**Exercise prompt**
An exact copy of the data below is required; return it in full.

**Information supplied**
________________________

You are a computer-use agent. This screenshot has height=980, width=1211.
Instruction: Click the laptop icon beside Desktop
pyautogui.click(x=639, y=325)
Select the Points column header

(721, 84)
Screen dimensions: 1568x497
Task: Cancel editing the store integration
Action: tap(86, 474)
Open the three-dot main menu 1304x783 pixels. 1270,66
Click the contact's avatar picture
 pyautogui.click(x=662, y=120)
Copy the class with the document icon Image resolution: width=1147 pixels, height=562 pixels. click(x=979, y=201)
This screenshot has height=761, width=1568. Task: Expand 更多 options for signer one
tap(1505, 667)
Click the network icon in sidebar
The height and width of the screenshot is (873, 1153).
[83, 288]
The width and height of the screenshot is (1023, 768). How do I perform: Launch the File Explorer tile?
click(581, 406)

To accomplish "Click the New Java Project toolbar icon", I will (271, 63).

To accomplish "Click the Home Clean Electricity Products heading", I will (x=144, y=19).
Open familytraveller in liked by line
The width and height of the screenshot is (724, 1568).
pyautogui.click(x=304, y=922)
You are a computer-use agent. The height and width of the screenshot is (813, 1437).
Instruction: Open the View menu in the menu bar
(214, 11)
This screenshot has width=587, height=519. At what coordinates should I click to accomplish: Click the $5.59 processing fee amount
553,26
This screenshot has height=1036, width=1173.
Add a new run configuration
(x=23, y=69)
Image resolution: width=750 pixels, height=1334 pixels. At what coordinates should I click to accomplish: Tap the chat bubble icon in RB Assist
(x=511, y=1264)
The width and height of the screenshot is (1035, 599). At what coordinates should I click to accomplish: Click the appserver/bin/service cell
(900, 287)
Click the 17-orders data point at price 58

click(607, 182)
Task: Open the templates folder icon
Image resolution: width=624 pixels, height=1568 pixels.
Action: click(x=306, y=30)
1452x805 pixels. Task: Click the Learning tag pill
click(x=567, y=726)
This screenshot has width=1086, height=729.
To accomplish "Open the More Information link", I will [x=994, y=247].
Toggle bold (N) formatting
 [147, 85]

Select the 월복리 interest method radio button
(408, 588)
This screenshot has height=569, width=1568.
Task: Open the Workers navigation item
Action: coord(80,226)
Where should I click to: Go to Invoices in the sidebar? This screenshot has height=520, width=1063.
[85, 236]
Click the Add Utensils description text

________________________

**Exercise response**
You are a computer-use agent. This screenshot has height=980, width=1211.
Instruction: Click the laptop icon beside Desktop
pyautogui.click(x=639, y=325)
Select the Points column header

(721, 84)
Screen dimensions: 1568x497
Task: Cancel editing the store integration
Action: tap(86, 474)
Open the three-dot main menu 1304x783 pixels. 1270,66
Click the contact's avatar picture
 pyautogui.click(x=662, y=120)
Copy the class with the document icon Image resolution: width=1147 pixels, height=562 pixels. click(x=979, y=201)
This screenshot has height=761, width=1568. Task: Expand 更多 options for signer one
tap(1505, 667)
Click the network icon in sidebar
The height and width of the screenshot is (873, 1153).
[83, 288]
The width and height of the screenshot is (1023, 768). How do I perform: Launch the File Explorer tile?
click(581, 406)

To accomplish "Click the New Java Project toolbar icon", I will (271, 63).

To accomplish "Click the Home Clean Electricity Products heading", I will (x=144, y=19).
Open familytraveller in liked by line
The width and height of the screenshot is (724, 1568).
pyautogui.click(x=304, y=922)
You are a computer-use agent. The height and width of the screenshot is (813, 1437).
Instruction: Open the View menu in the menu bar
(214, 11)
This screenshot has width=587, height=519. At what coordinates should I click to accomplish: Click the $5.59 processing fee amount
553,26
This screenshot has height=1036, width=1173.
Add a new run configuration
(x=23, y=69)
Image resolution: width=750 pixels, height=1334 pixels. At what coordinates should I click to accomplish: Tap the chat bubble icon in RB Assist
(x=511, y=1264)
The width and height of the screenshot is (1035, 599). At what coordinates should I click to accomplish: Click the appserver/bin/service cell
(900, 287)
Click the 17-orders data point at price 58

click(607, 182)
Task: Open the templates folder icon
Image resolution: width=624 pixels, height=1568 pixels.
Action: click(x=306, y=30)
1452x805 pixels. Task: Click the Learning tag pill
click(x=567, y=726)
This screenshot has width=1086, height=729.
To accomplish "Open the More Information link", I will [x=994, y=247].
Toggle bold (N) formatting
 [147, 85]

Select the 월복리 interest method radio button
(408, 588)
This screenshot has height=569, width=1568.
Task: Open the Workers navigation item
Action: coord(80,226)
Where should I click to: Go to Invoices in the sidebar? This screenshot has height=520, width=1063.
[85, 236]
Click the Add Utensils description text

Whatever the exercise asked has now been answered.